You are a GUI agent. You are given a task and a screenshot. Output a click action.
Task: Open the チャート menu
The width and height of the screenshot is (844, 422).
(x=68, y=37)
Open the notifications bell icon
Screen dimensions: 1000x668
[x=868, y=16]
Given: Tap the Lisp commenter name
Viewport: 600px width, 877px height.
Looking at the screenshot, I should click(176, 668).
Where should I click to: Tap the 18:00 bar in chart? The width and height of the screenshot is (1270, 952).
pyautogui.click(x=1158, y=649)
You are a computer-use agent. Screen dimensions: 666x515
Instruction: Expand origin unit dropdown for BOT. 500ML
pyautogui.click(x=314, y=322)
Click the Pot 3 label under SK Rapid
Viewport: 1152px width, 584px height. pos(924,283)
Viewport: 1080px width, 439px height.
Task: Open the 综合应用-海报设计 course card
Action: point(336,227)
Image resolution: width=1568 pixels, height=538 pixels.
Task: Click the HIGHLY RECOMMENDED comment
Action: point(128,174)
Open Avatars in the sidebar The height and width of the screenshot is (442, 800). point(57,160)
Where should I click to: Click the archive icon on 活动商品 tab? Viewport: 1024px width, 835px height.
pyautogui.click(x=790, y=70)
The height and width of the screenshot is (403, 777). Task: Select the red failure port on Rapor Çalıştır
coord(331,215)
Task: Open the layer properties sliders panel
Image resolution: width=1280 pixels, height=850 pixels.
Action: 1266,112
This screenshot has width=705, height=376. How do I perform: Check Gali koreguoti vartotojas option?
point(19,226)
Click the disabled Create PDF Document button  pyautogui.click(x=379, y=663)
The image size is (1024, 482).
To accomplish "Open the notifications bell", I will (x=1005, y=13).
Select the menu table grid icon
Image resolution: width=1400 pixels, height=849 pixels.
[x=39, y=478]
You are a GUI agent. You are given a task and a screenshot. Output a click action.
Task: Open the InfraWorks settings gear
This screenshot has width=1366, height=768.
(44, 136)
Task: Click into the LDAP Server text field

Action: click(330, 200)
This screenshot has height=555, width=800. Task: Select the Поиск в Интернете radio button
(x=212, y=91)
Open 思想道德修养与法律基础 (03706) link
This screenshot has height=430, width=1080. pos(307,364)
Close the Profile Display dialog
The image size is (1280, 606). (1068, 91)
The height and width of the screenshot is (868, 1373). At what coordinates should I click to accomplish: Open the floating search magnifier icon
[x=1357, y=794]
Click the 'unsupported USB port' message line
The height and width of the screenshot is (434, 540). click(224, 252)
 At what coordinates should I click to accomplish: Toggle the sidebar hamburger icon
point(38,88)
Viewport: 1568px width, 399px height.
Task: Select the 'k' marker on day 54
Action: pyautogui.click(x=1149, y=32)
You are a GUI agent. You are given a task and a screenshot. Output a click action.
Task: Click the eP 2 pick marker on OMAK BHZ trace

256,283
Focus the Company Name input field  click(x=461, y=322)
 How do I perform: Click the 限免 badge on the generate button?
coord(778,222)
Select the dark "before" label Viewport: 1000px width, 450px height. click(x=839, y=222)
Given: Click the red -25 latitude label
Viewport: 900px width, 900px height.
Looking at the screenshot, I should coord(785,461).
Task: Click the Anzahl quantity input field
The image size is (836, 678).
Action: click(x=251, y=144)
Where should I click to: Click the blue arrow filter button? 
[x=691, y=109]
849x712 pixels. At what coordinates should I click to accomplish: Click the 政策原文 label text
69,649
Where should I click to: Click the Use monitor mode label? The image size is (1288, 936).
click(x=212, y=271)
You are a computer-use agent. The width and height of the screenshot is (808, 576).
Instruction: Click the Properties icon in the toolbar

◆ Exercise brief:
Look through the listing, and copy each line that contains the word "computer".

◆ Task response:
You are a computer-use agent. Screen dimensions: 666x515
You are a computer-use agent. The width and height of the screenshot is (808, 576).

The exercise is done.